I recently broke the #1 rule that comes with being on a sports team.  I should know better, but I couldn't help myself.  It's probably a good thing that I'm the coach or I'd probably be looking over my shoulder for errand pucks, cross checkers, or even sticks that "accidentally" slip from the hands of fore-checking forwards.  Perhaps what will save me is the fact that my players are still kids, 11 and 12 year old boys, who are still learning the ropes about the idiosyncrasies of teammanship.  They likely do not comprehend as of yet that I have committed such an egregious violation of the team concept.  It may also help that not too many 11 and 12 year old kids are faithful subscribers to my blog. 

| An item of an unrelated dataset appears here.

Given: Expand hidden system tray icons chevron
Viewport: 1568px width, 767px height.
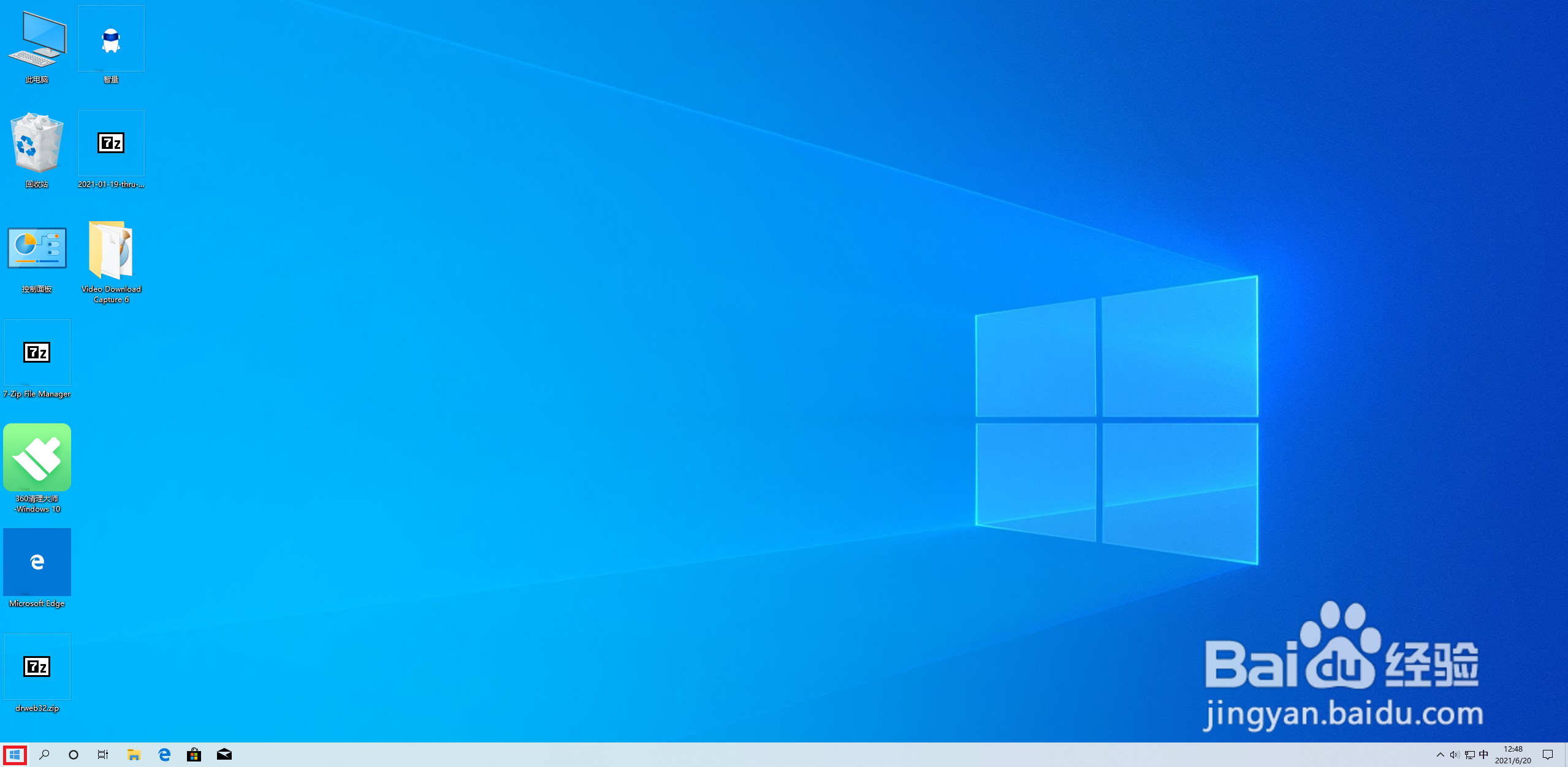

What rule, you ask?  Was it failing to give 110%, which is not only mathematically impossible, but humanly impossible too?  Nope!  Perhaps it was forgetting to teach the kids the all important rule that "winners never quit and quitters never win?  No, not that rule either.  Then surely, you are thinking, that it has to be the  most over quoted rule that goes with being a player on a team - "There's no I in team."  Wrong again.  The rule to which I refer has nothing to do with athletic performance and everything to do with what happens before and after the actual competition.  Simply put, this rule is the glue that binds a team.  It is the engine that drives a team to greatness.  By adhering to this rule, the total awesomeness of a team becomes greater than the sum of its individual parts.

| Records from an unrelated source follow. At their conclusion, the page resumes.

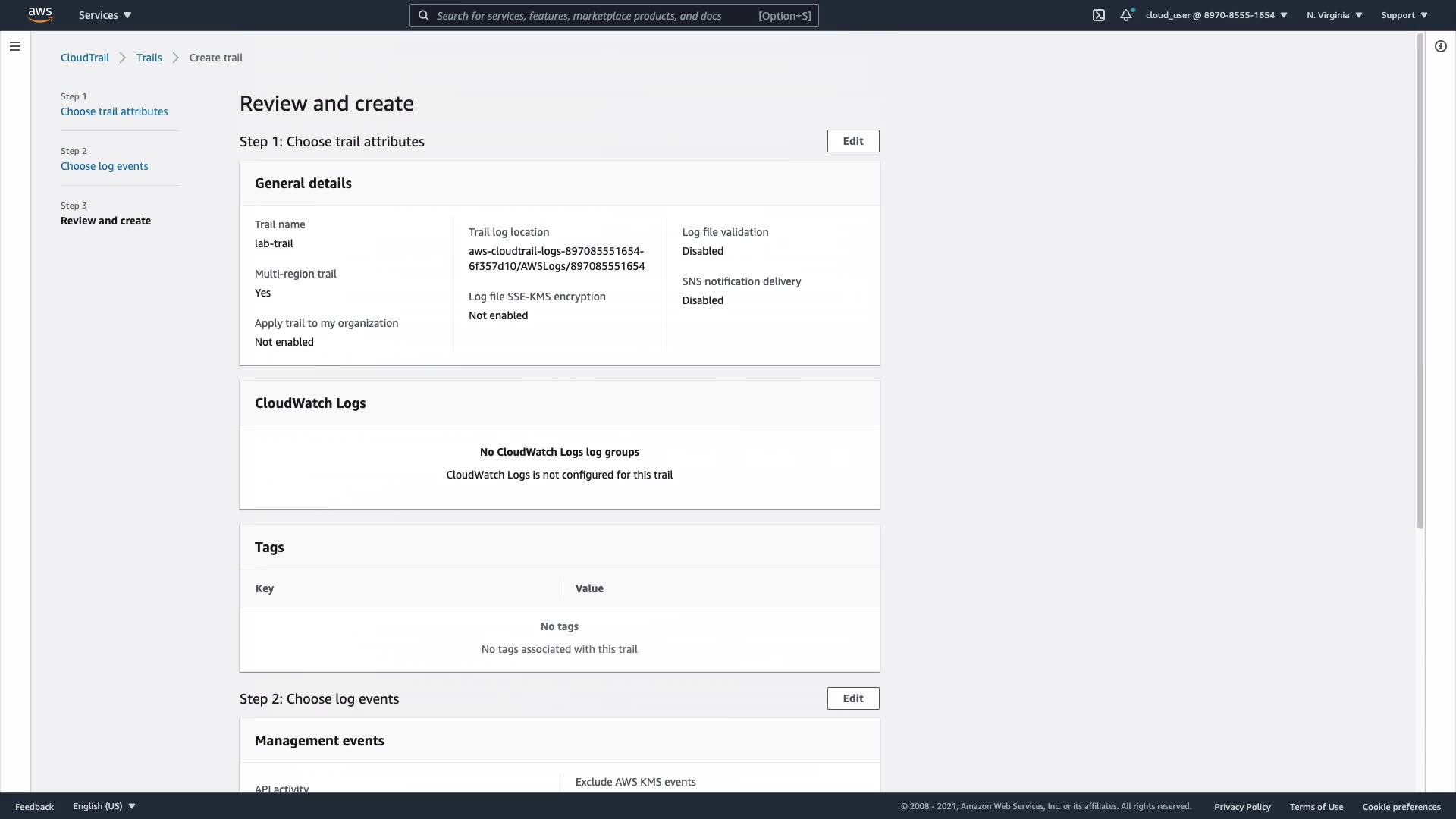Open the English (US) language selector
This screenshot has height=819, width=1456.
104,806
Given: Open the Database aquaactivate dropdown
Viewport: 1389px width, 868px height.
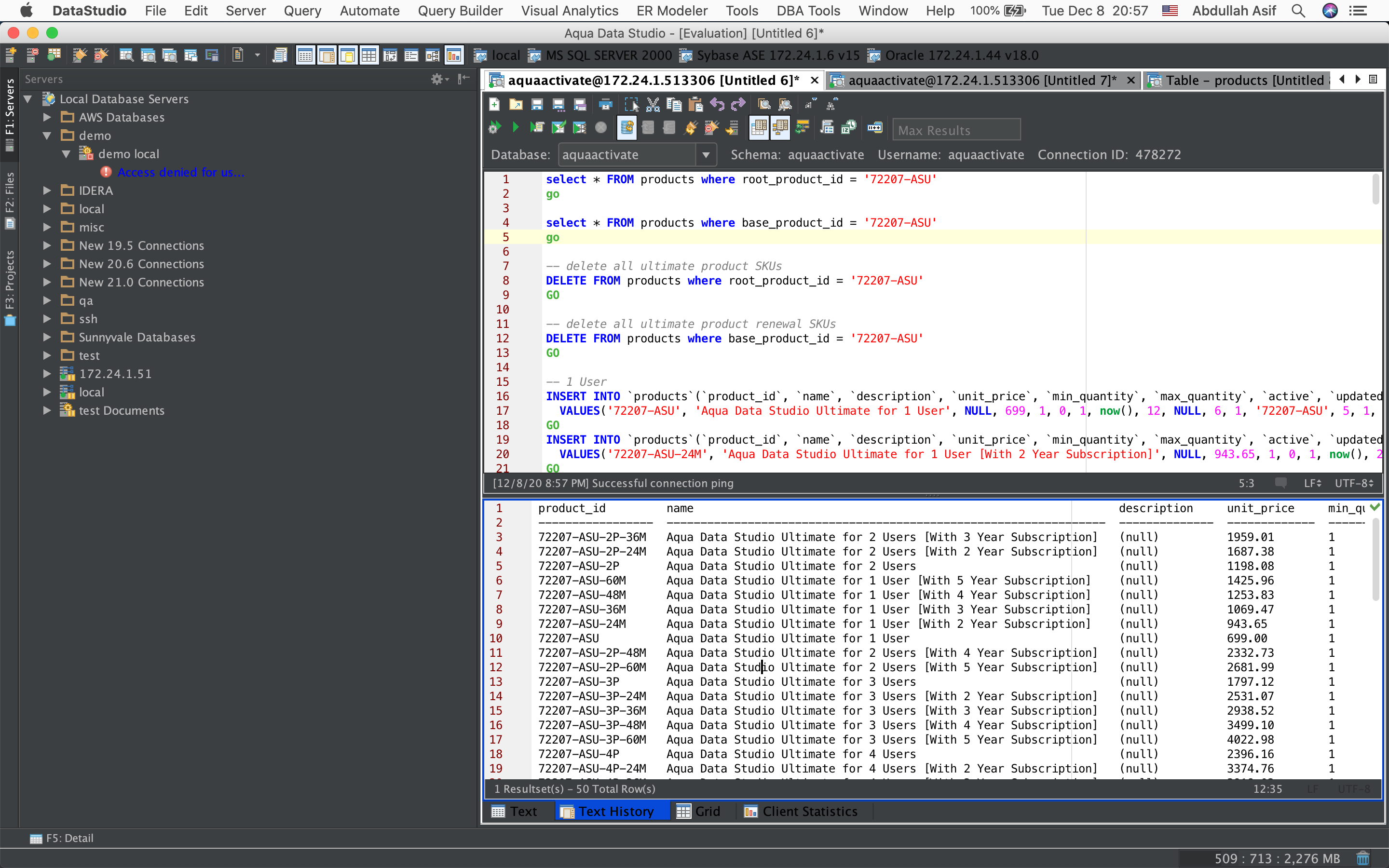Looking at the screenshot, I should coord(706,155).
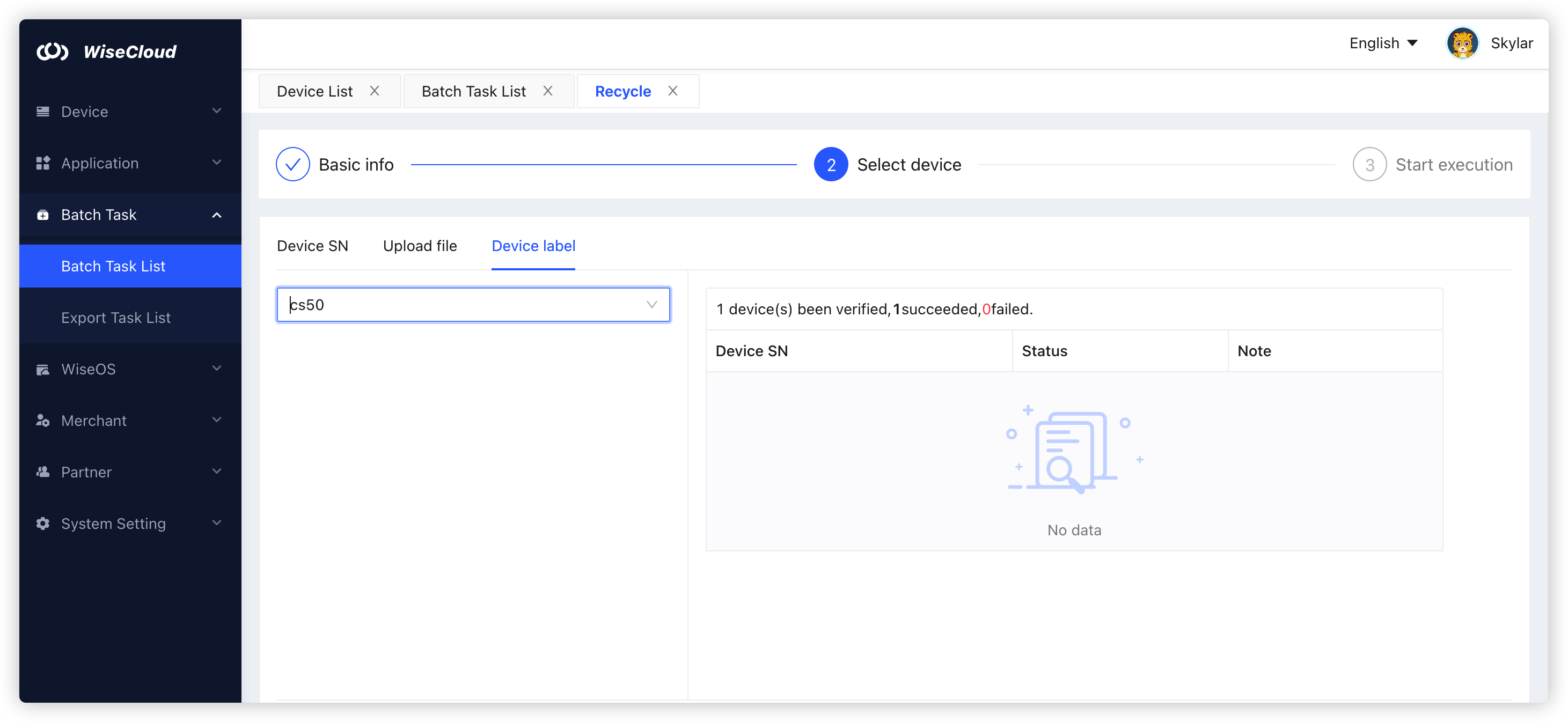Click the System Setting gear icon
Viewport: 1568px width, 722px height.
pos(42,524)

Time to spit it out.  Here goes - What's said in the dressing room, stays in the dressing room.  It's as simple as that!

If you haven't been a part of a team, then you probably don't get it.  For those of you who have been, or still are, then you are probably nodding your head in agreement.  Taken a step further, this rule has been expanded to include team road trips.  Therefore, we have "What happens on the road, stays on the road."

My breaking of this rule occurred after I asked my young hockey players if any of them had any allergies.  One of the boys, in a seemingly serious state of mind, said that he is allergic to marihuana.  The innocence of the remark, combined with the flashback of all those years I spent chasing down users and abusers of narcotics, made it one of the most hilarious statements I have ever heard.  As I said, I couldn't resist the temptation, so I blabbed about the kid's malady in an email to all the players' parents.  I hope that they laughed as heartily as I did.

I've been a part of so many sports teams that I can't even begin to count the exact number.  There's been hockey, softball, soccer, basketball, curling, and even golf.  Now that I'm an admitted transgressor of the holy grail of team rules, I'm betting there are an awful lots of former team-mates of mine who hope and pray that will be my only violation.  Oh, the stories I could tell.  Some of my former team-mates seemed to do a Jekyll and Hyde as soon as our bus or plane went beyond the overpass.  Thankfully, none of them have nothing on me.  How could they?  I was way to busy being boring.

Perhaps the parents of my peewee hockey team also have similar misgivings.  After all, we certainly will hit the road this year for one or two tournaments.  I can only promise them that any and all secrets and transgressions will be fairly safe with me.  I hope that will be enough to convince them and all hands can relax and have fun.

Even if I do write about our road trips, it won't be a big deal.  Its not like a lot of people read my blog anyhow.  Just in case some of the parents don't see things the way I do, I have an ace up my sleeve.  I will pacify them with brownies I will make using my secret recipe.  You know, the kind of brownies that kids shouldn't have (certainly not the boy on my team with the unique allergy).  These brownies will be guaranteed to make all of the hockey moms and dads really like my stories - 110% guaranteed.